─── Extracted material
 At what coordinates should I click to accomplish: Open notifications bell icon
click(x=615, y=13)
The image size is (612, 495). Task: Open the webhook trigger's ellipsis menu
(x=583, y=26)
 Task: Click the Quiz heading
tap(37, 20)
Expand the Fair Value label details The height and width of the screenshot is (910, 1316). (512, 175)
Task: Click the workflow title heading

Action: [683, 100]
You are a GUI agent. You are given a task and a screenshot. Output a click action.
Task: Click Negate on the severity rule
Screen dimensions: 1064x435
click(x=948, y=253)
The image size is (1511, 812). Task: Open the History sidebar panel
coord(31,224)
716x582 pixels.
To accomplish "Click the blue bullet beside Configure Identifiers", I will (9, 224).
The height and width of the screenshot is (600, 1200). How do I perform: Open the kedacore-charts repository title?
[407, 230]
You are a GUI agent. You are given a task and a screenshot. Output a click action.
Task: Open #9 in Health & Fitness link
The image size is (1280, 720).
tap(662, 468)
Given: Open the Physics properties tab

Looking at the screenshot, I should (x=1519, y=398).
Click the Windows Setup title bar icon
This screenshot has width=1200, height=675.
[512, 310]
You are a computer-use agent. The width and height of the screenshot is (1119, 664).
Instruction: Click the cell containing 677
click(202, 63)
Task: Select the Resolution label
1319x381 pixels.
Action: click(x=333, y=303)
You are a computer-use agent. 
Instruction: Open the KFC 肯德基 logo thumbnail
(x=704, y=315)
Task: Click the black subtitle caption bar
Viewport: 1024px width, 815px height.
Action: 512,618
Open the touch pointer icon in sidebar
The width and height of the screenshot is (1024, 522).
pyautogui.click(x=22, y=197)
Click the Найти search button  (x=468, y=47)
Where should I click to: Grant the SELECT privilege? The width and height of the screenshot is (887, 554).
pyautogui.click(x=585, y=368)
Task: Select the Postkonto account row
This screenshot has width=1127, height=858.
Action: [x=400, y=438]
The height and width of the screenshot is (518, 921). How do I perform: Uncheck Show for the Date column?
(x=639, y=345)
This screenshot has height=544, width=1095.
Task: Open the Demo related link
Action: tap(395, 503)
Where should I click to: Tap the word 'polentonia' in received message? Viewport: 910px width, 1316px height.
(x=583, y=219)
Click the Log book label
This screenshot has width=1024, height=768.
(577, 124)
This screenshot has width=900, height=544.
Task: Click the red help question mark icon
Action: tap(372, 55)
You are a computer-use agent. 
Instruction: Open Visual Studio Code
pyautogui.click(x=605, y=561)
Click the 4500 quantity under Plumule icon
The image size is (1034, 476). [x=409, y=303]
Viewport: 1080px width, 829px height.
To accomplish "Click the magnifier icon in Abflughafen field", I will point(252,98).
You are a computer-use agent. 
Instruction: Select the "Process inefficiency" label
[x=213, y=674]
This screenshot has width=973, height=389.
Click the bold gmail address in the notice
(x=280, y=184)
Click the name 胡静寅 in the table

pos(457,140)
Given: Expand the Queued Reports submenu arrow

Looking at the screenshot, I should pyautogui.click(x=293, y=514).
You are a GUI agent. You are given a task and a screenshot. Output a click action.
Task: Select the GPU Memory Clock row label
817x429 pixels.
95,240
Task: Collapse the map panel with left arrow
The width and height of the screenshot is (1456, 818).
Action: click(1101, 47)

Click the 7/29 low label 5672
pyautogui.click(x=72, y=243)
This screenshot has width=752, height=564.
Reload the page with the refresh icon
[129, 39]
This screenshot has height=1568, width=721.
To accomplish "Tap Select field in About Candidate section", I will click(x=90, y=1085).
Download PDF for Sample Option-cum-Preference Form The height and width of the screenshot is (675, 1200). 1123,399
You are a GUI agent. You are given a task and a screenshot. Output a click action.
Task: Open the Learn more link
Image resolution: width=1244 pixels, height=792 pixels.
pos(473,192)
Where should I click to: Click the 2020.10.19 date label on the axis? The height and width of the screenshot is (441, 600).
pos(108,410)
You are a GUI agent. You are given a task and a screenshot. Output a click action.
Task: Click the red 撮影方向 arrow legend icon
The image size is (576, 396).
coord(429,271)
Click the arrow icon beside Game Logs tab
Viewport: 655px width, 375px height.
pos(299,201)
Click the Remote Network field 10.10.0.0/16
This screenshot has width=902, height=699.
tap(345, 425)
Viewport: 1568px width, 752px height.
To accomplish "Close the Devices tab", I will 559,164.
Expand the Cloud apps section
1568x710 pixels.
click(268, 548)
──────
◆ **Work request**: Beginning at the line with "Click the Log book label" and ending at the line with "This screenshot has height=1568, width=721.", reproduce each line of the data above exactly, and add no other lines.

◆ **Response to this task**:
Click the Log book label
This screenshot has width=1024, height=768.
(577, 124)
This screenshot has width=900, height=544.
Task: Click the red help question mark icon
Action: tap(372, 55)
You are a computer-use agent. 
Instruction: Open Visual Studio Code
pyautogui.click(x=605, y=561)
Click the 4500 quantity under Plumule icon
The image size is (1034, 476). [x=409, y=303]
Viewport: 1080px width, 829px height.
To accomplish "Click the magnifier icon in Abflughafen field", I will point(252,98).
You are a computer-use agent. 
Instruction: Select the "Process inefficiency" label
[x=213, y=674]
This screenshot has width=973, height=389.
Click the bold gmail address in the notice
(x=280, y=184)
Click the name 胡静寅 in the table

pos(457,140)
Given: Expand the Queued Reports submenu arrow

Looking at the screenshot, I should pyautogui.click(x=293, y=514).
You are a GUI agent. You are given a task and a screenshot. Output a click action.
Task: Select the GPU Memory Clock row label
817x429 pixels.
95,240
Task: Collapse the map panel with left arrow
The width and height of the screenshot is (1456, 818).
Action: click(1101, 47)

Click the 7/29 low label 5672
pyautogui.click(x=72, y=243)
This screenshot has width=752, height=564.
Reload the page with the refresh icon
[129, 39]
This screenshot has height=1568, width=721.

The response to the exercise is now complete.